I'm trying to setup Spark Streaming to get messages from Kafka queue. I'm getting the following error:
py4j.protocol.Py4JJavaError: An error occurred while calling o30.createDirectStream.
: org.apache.spark.SparkException: java.nio.channels.ClosedChannelException
org.apache.spark.SparkException: Couldn't find leader offsets for Set([test-topic,0])
at org.apache.spark.streaming.kafka.KafkaCluster$$anonfun$checkErrors$1.apply(KafkaCluster.scala:366)
at org.apache.spark.streaming.kafka.KafkaCluster$$anonfun$checkErrors$1.apply(KafkaCluster.scala:366)
at scala.util.Either.fold(Either.scala:97)
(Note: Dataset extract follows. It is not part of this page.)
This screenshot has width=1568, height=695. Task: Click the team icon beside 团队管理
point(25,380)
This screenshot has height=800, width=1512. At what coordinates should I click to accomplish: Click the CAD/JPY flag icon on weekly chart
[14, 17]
Here is the code I'm executing (pyspark):
from pyspark.streaming import StreamingContext
from pyspark.streaming.kafka import KafkaUtils
directKafkaStream = KafkaUtils.createDirectStream(ssc, ["test-topic"], {"metadata.broker.list": "host.domain:9092"})
ssc.start()
ssc.awaitTermination()
There were a couple of similar posts with the same error. In all cases the cause was the empty kafka topic. There are messages in my "test-topic". I can get them out with
kafka-console-consumer --zookeeper host.domain:2181 --topic test-topic --from-beginning --max-messages 100
Does anyone know what might be the problem?
I'm using:
- Spark 1.5.2 (apache)
- Kafka 0.8.2.0+kafka1.3.0 (CDH 5.4.7)